• **WHAT YOU ARE ASKED TO DO**: Give back the full listing that follows exactly as it reads.
================
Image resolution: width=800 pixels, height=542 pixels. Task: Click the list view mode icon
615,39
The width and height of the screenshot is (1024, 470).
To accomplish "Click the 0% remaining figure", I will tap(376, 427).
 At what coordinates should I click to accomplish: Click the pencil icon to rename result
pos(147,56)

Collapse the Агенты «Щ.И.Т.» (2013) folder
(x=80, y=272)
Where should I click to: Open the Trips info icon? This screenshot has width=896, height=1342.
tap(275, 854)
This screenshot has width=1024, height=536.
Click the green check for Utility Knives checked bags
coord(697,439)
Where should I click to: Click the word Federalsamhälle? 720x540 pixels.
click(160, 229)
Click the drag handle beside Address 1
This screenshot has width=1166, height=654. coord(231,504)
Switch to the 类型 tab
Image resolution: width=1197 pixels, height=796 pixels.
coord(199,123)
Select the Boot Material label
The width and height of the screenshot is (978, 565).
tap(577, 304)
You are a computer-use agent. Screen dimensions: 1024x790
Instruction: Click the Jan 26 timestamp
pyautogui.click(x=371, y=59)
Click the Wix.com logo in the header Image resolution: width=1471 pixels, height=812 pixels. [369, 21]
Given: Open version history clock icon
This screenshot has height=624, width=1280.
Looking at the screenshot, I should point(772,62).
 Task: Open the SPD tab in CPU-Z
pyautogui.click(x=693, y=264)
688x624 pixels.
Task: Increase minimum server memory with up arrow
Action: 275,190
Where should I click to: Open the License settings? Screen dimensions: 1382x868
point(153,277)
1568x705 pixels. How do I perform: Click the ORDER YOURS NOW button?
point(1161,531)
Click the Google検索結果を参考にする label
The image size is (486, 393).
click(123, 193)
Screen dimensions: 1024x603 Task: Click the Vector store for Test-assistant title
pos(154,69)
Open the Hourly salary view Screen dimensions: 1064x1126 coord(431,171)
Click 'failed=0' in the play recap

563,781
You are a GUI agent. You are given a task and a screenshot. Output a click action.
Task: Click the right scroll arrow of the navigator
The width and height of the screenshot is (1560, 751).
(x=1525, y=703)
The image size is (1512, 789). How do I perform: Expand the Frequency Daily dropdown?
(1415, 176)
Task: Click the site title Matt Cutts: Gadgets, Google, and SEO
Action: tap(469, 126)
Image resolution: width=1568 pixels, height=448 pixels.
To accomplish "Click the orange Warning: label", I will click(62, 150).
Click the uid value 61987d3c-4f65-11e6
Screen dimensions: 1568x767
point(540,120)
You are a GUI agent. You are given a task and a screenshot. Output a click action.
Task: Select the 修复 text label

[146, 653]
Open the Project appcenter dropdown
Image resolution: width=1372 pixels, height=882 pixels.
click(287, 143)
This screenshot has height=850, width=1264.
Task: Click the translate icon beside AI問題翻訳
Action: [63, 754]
================
• **OUTPUT OF THE EXERCISE**:
Image resolution: width=800 pixels, height=542 pixels. Task: Click the list view mode icon
615,39
The width and height of the screenshot is (1024, 470).
To accomplish "Click the 0% remaining figure", I will tap(376, 427).
 At what coordinates should I click to accomplish: Click the pencil icon to rename result
pos(147,56)

Collapse the Агенты «Щ.И.Т.» (2013) folder
(x=80, y=272)
Where should I click to: Open the Trips info icon? This screenshot has width=896, height=1342.
tap(275, 854)
This screenshot has width=1024, height=536.
Click the green check for Utility Knives checked bags
coord(697,439)
Where should I click to: Click the word Federalsamhälle? 720x540 pixels.
click(160, 229)
Click the drag handle beside Address 1
This screenshot has width=1166, height=654. coord(231,504)
Switch to the 类型 tab
Image resolution: width=1197 pixels, height=796 pixels.
coord(199,123)
Select the Boot Material label
The width and height of the screenshot is (978, 565).
tap(577, 304)
You are a computer-use agent. Screen dimensions: 1024x790
Instruction: Click the Jan 26 timestamp
pyautogui.click(x=371, y=59)
Click the Wix.com logo in the header Image resolution: width=1471 pixels, height=812 pixels. [369, 21]
Given: Open version history clock icon
This screenshot has height=624, width=1280.
Looking at the screenshot, I should point(772,62).
 Task: Open the SPD tab in CPU-Z
pyautogui.click(x=693, y=264)
688x624 pixels.
Task: Increase minimum server memory with up arrow
Action: 275,190
Where should I click to: Open the License settings? Screen dimensions: 1382x868
point(153,277)
1568x705 pixels. How do I perform: Click the ORDER YOURS NOW button?
point(1161,531)
Click the Google検索結果を参考にする label
The image size is (486, 393).
click(123, 193)
Screen dimensions: 1024x603 Task: Click the Vector store for Test-assistant title
pos(154,69)
Open the Hourly salary view Screen dimensions: 1064x1126 coord(431,171)
Click 'failed=0' in the play recap

563,781
You are a GUI agent. You are given a task and a screenshot. Output a click action.
Task: Click the right scroll arrow of the navigator
The width and height of the screenshot is (1560, 751).
(x=1525, y=703)
The image size is (1512, 789). How do I perform: Expand the Frequency Daily dropdown?
(1415, 176)
Task: Click the site title Matt Cutts: Gadgets, Google, and SEO
Action: tap(469, 126)
Image resolution: width=1568 pixels, height=448 pixels.
To accomplish "Click the orange Warning: label", I will click(62, 150).
Click the uid value 61987d3c-4f65-11e6
Screen dimensions: 1568x767
point(540,120)
You are a GUI agent. You are given a task and a screenshot. Output a click action.
Task: Select the 修复 text label

[146, 653]
Open the Project appcenter dropdown
Image resolution: width=1372 pixels, height=882 pixels.
click(287, 143)
This screenshot has height=850, width=1264.
Task: Click the translate icon beside AI問題翻訳
Action: [63, 754]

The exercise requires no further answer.